--- Pride of Place: Denver c. 1860 ---
If you look at a current map of Denver, you can see the original town. Check it out.
Denver, current. Google Maps. https://www.google.com/maps/place/Denver,+CO/@39.7524295,-104.9982855,14z/data=!4m5!3m4!1s0x876b80aa231f17cf:0x118ef4f8278a36d6!8m2!3d39.7392358!4d-104.990251 accessed 8/25/18
Do you see how the pattern of streets change? Between interstate highways 25 and 70, the streets run diagonally to the map but in other areas they run north-south and east-west.
Towns are established where they are for different reasons. For instance, Tombstone, Arizona was a silver mining town. Look at a map of Tombstone and see if you can see the peculiarity.
No water! There are no streams running through it. Towns tend to develop where there are resources. Many Native American villages were mobile and followed game, or weather. Food is important but by far, water is the most important. Most large cities were founded on oceans or rivers. Denver is no exception.
Gold drew people to the Denver area and the original settlers set up around the South Platte River and Bear Creek, but it turned out that Denver's gold was only a rumor. Montana City, on the South Platte near Big Dry Creek was a bust, but the settlers didn't give up. They moved their cabins up river to where Cherry Creek ran into the river and set up a permanent settlement. They called it Auraria - they evidently still had gold on their minds. You can see the Auraria Parkway on the above map where the two interstates come together.
I'll be hiking from Auraria station to Osage station in November.
Notice, on the map, how the streets run along the river. The river was the important thing in early Denver around 1860. The railroad was yet to come.
You can find Cheesman Park, a green spot on the mouth a little southeast of downtown Denver. That was the city's "boot hill" - the cemetery. It was outside the city proper. Now it's a major park well inside the heart of Denver. Notice how the streets in this part of town run vertically and horizontally. Many modern cities follow this kind of grid pattern and Denver quickly became a modern city.
The state capitol building was raised in 1886. The green blip on Interstate 70 - that's Civic Center Park.
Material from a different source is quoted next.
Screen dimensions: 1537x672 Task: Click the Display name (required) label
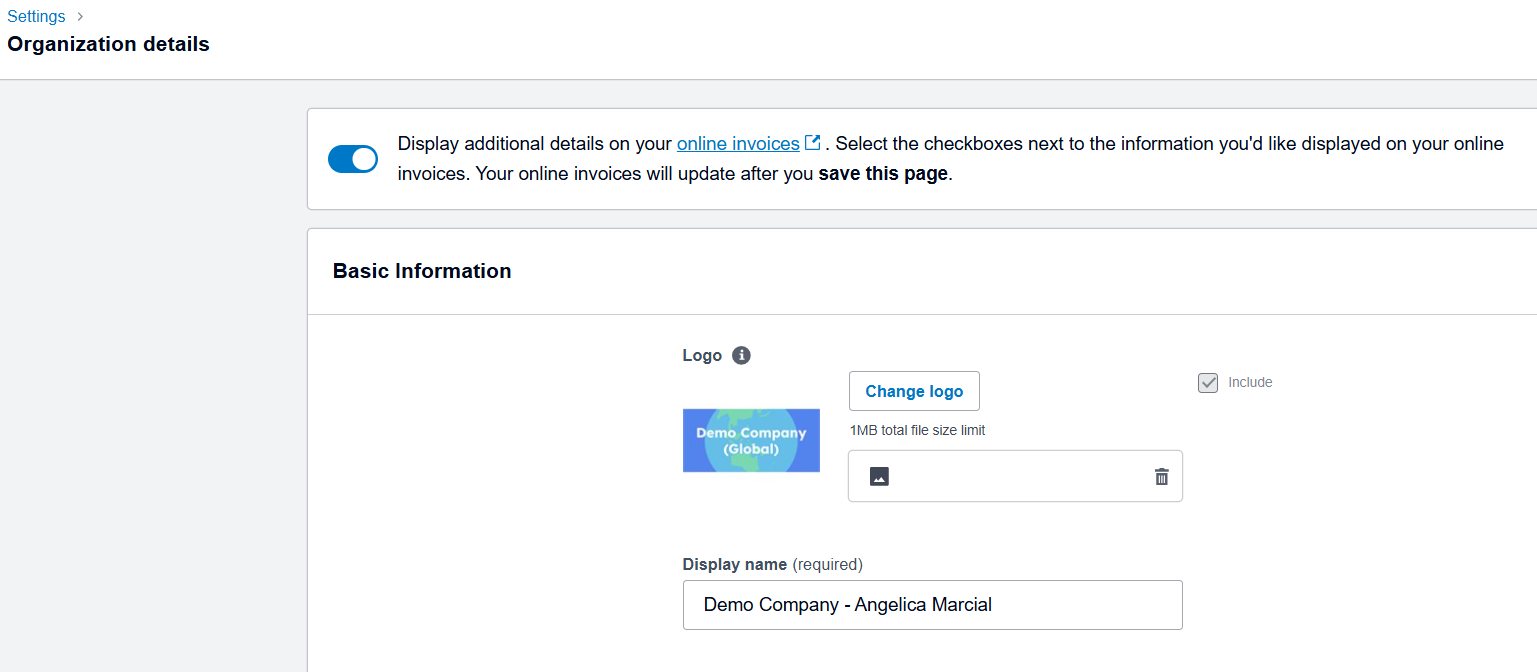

The capitol building is just east of that - just outside of the old town.
Here are a couple of old maps from the 1860s of the area around Denver, and Denver City (that's what it was called before it became the territorial capitol. Can you see where old Denver fits into new Denver?
Early maps
Denver 1862 from https://www.loc.gov/resource/g4310.ct001032/?r=0.491,0.305,0.145,0.055,0 accessed 8/25/18 "Map of Colorado Territory embracing the Central Gold Region" Jacob Monk, Philadelphia
Denver City Map (1860) Ellis Gene. http://cdm16079.contentdm.oclc.org/cdm/ref/collection/p16079coll39/id/409 accessed 8/25/18.
Denver's oldest standing structure is, well, four miles southeast from where old Denver was. Four Mile House, on Cherry Creek, is a white clapboard and brick home built in 1859 as a way house for travelers on the Cherokee Trail, a major overland trail to the gold fields in Oregon and California that was established in 1849. Here is a picture and some links to information about the Four Mile Historic Park.
Four Mile House. (Kevin J. Beaty/Denverite) https://denverite.com/2017/06/21/oldest-buildings-denver-matter accessed 8/25/18
https://coloradoencyclopedia.org/article/four-mile-house
Use Google to look at some maps of major cities of the world. Do they seem to have been established on streams? Do you think the streams were navigable to the ocean? What about your town? Why is it where it is?
Are there any surviving buildings from your towns founding? What material was used in their construction? What "style" are they?
You can often learn a lot about the early history of towns from local cemeteries. Are there any old cemeteries in your town? Where was it built in relation to the town? What are the earliest dates on tombstones there? Were any of the first settlers buried there?